French Foreign Minister Jean-Noel Barrot said the EU was "sanctioning the main Israeli organisations guilty of supporting the extremist and violent colonisation of the West Bank, as well as their leaders".
"These most serious and intolerable acts must cease without delay," he wrote on social media.
The move in response to rising violence and settlement expansion in the Israeli-occupied West Bank had been stalled by Hungary's former prime minister Viktor Orban.
But the ouster of the nationalist leader and Israel ally by Peter Magyar now appears to have paved the way for the veto to be lifted.
EU officials said seven settlers or settler organisations would be blacklisted. The bloc also agreed to sanction representatives from the Palestinian militant group Hamas.
Israel condemned the new sanctions.
"As Israel and the US are 'doing Europe's dirty work' by fighting for civilisation against jihadist lunatics in Iran and elsewhere, the European Union exposed its moral bankruptcy by drawing a false symmetry between Israeli citizens and Hamas terrorists," Israeli Prime Minister Benjamin Netanyahu's office said on its official X account.
Israel's far-right National Security Minister Itamar Ben Gvir denounced the European Union as "antisemitic", saying the EU was "trying to tie the hands of those who defend themselves".
"The European Union has chosen, in an arbitrary and political manner, to impose sanctions on Israeli citizens and entities because of their political views and without any basis," Foreign Minister Gideon Saar posted on X.
- Proposals -
The occupied West Bank has been gripped by almost daily violence involving Israeli troops and settlers since the start of the Gaza war in October 2023.
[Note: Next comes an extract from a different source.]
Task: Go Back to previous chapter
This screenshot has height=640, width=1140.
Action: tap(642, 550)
There has been a surge in deadly West Bank attacks by Israeli settlers since the start of the Iran war on February 28, Palestinian officials and the United Nations have said.
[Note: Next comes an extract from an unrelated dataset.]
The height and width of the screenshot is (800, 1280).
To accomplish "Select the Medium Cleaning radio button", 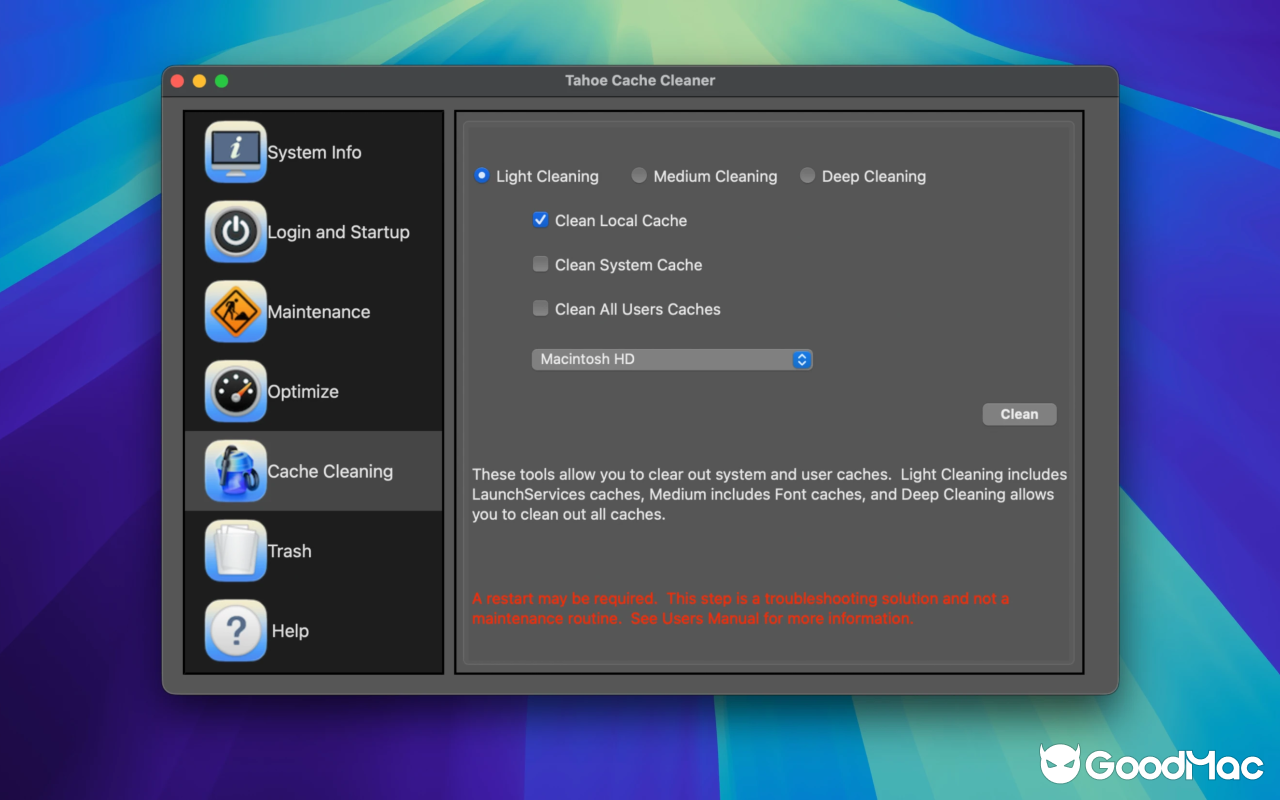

While the EU is moving ahead with the sanctions on Israeli settlers, there remains no consensus yet among member states to take further steps against Israel such as curbing trade ties.
Foreign ministers meeting in Brussels discussed calls to ban products from Israeli settlements in the West Bank.
Italy's Antonio Tajani said that the EU's executive would now make a proposal on the move and then the bloc would see if it had enough backing from member states.
"This is an issue that has been discussed, but no decision has been taken, pending the proposals that will come," he said.
Excluding east Jerusalem, more than 500,000 Israelis live in the occupied West Bank in settlements that are illegal under international law, among some three million Palestinians.
In 2025, the expansion of Israeli settlements reached its highest level since at least 2017, when the United Nations began tracking data, according to a UN report.